A USDA employee told Federal News Network that career staff were not aware of the reorganization announcement until about 20 minutes before the press release went out to the public.

Rollins told employees in her video message that the reorganization “perhaps creates some personal disruption for you and your families,” but said USDA will “make sure this transition over the coming months is as smooth and as minimally disruptive as possible.”

“We recognize each employee has unique circumstances to consider and any decisions you pursue are personal and yours alone,” Rollins said. “But we stand ready to serve you, to help you through this process, and I sincerely hope you will consider staying part of our USDA team as we move into this exciting next chapter of this storied department.”

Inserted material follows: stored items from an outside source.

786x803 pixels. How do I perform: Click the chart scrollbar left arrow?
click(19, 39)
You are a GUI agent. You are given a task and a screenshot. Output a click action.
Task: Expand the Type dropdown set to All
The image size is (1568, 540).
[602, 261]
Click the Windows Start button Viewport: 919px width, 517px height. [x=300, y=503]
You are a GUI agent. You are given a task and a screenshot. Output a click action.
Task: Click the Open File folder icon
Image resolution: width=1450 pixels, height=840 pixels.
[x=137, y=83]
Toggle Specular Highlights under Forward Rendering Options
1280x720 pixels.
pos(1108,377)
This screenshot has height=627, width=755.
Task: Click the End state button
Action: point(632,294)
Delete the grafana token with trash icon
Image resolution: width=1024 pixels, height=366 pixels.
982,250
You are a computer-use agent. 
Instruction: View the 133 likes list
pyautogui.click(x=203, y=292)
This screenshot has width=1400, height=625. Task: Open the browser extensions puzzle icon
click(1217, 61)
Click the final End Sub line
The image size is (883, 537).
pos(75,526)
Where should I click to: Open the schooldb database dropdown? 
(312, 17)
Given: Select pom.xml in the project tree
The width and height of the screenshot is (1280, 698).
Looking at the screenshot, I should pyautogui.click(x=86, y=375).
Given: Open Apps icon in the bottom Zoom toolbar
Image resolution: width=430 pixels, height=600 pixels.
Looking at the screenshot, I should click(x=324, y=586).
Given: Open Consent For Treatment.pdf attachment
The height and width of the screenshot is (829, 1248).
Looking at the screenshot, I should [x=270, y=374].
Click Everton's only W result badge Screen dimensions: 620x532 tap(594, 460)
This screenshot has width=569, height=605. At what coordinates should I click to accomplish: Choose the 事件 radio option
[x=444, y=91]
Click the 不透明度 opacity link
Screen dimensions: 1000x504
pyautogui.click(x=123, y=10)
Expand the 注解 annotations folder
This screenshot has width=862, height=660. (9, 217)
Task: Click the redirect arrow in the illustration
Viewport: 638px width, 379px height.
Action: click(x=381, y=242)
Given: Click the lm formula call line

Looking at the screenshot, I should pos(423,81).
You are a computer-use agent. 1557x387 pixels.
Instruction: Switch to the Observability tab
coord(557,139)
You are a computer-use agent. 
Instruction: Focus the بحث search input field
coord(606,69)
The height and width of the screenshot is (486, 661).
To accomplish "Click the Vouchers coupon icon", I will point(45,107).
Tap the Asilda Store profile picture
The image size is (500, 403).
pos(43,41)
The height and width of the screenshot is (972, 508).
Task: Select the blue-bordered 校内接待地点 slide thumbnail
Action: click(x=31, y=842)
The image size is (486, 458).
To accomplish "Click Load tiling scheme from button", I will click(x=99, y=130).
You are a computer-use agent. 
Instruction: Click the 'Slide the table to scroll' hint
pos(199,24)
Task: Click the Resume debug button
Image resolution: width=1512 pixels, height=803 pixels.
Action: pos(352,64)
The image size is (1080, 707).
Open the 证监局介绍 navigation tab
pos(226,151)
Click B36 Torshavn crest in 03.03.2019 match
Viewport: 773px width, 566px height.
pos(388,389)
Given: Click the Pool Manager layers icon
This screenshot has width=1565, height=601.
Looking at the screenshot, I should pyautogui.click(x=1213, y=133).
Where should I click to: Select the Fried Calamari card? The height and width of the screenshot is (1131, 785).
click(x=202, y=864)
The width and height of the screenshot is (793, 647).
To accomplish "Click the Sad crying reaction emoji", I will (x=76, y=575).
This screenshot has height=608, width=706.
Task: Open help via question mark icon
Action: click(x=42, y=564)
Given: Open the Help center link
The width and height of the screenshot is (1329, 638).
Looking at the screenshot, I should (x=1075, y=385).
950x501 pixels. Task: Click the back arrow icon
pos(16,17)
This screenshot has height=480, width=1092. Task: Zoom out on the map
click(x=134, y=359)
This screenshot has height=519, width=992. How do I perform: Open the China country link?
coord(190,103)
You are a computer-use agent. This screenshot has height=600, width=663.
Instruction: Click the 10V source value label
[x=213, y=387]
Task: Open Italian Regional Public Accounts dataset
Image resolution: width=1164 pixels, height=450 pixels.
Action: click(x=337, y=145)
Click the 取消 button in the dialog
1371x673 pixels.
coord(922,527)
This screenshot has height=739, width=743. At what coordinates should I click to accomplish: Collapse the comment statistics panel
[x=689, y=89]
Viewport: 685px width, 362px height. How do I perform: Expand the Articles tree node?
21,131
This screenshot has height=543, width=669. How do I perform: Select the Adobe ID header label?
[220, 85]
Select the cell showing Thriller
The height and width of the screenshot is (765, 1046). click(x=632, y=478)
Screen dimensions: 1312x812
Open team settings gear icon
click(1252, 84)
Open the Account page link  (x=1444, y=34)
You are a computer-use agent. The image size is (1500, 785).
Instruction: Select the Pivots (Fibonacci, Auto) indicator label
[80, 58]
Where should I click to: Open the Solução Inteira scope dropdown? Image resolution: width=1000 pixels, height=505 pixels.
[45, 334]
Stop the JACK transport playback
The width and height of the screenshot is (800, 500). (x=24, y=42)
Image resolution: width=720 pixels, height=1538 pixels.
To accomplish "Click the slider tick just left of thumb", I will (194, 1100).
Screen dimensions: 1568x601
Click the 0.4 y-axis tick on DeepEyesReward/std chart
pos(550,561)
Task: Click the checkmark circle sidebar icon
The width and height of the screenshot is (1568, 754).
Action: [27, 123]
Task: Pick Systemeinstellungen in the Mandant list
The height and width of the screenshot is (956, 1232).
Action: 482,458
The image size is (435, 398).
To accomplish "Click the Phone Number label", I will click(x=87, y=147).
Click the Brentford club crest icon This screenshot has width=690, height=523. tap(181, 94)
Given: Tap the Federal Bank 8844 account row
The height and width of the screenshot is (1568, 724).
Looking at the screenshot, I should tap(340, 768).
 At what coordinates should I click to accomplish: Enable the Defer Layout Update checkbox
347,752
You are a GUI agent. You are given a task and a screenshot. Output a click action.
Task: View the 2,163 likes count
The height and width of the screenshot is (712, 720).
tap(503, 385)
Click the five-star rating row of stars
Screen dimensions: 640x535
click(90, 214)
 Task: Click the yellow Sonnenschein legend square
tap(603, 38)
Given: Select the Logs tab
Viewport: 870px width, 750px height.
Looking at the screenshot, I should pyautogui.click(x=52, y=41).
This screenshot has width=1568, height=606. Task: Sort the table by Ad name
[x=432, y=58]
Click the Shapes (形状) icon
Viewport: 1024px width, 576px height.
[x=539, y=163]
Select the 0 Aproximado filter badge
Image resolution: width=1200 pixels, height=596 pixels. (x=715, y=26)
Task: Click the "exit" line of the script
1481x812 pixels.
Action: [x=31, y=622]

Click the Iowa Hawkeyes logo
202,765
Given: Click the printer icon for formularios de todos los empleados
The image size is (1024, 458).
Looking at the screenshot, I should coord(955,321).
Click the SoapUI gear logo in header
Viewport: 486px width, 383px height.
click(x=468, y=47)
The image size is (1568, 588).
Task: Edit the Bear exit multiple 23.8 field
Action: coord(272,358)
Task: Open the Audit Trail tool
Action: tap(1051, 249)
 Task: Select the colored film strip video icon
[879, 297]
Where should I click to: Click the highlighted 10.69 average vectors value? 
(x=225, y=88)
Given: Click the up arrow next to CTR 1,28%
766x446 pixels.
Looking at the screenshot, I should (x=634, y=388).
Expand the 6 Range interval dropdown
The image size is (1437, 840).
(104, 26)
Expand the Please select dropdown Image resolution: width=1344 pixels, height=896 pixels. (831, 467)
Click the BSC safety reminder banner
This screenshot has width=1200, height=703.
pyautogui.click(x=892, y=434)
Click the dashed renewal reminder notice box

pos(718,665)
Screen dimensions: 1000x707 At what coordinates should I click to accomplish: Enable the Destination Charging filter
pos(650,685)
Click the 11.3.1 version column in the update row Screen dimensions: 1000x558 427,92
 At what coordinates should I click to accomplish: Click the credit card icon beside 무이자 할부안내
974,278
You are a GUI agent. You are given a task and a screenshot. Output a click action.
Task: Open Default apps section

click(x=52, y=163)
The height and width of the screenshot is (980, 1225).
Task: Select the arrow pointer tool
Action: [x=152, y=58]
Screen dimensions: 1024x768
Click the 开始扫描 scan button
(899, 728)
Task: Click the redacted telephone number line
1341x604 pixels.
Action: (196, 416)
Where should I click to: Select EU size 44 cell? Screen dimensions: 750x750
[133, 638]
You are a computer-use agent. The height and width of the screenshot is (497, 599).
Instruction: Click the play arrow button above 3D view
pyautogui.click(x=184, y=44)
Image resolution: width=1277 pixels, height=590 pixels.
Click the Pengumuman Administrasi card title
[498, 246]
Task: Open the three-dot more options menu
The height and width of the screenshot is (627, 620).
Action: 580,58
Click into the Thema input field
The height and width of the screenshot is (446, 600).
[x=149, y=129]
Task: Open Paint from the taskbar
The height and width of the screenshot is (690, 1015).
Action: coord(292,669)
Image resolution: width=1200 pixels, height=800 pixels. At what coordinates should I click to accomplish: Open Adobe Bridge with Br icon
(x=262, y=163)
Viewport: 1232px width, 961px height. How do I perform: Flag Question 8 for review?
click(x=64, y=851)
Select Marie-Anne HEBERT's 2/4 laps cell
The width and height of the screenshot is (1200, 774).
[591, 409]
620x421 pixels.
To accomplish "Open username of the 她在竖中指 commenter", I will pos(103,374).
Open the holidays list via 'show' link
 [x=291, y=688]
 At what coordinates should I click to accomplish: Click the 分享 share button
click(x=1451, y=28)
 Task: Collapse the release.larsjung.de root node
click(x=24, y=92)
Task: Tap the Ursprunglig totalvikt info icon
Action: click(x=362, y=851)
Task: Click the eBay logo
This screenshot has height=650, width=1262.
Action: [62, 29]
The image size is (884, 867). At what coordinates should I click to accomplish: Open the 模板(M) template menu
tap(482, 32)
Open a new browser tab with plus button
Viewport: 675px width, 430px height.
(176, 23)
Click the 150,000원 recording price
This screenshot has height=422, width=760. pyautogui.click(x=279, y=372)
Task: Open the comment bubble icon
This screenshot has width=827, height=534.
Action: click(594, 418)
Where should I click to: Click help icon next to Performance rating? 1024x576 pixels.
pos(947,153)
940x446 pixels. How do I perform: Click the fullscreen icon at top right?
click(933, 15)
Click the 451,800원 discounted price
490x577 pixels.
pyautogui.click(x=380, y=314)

Under the first Trump administration, USDA tried moving hundreds of employees at its two research bureaus to Kansas City. But more than half of the employees at the Economic Research Service and  National Institute of Food and Agriculture who received relocation notices left the agency, rather than move to Kansas City.

The department also plans to vacate some of its underutilized D.C. area federal buildings and return them to the General Services Administration.

As part of the reorganization, the Forest Service, the Food and Nutrition Service, and the National Agricultural Statistics Service will cut the number of regional offices. The Agriculture Research Service will also eliminate all its regional offices under this plan.

USDA also plans to shut down the Beltsville Agricultural Research Center over several years “to avoid disruption of critical USDA research activities.”

Everett Kelley, national president of the American Federation of Government Employees, said the center has been “the crown jewel of the agency’s award-winning research into improving our agricultural practices.”

“I’m concerned this reorganization is just the latest attempt to eliminate USDA workers and minimize their critical work,” Kelley said.

USDA said all critical functions will continue “uninterrupted.” The department said it has exceeded its hiring goals for federal firefighters and has exempted firefighting and public safety positions from a governmentwide hiring freeze that’s been extended to Oct. 15. 

“These 52 position classifications carry out functions that are critical to the safety and security of the American people, our national forests, and the inspection and safety of the Nation’s agriculture and food supply system,” USDA wrote.

USDA said these positions will not be eliminated, but these “employees may be subject to relocation.”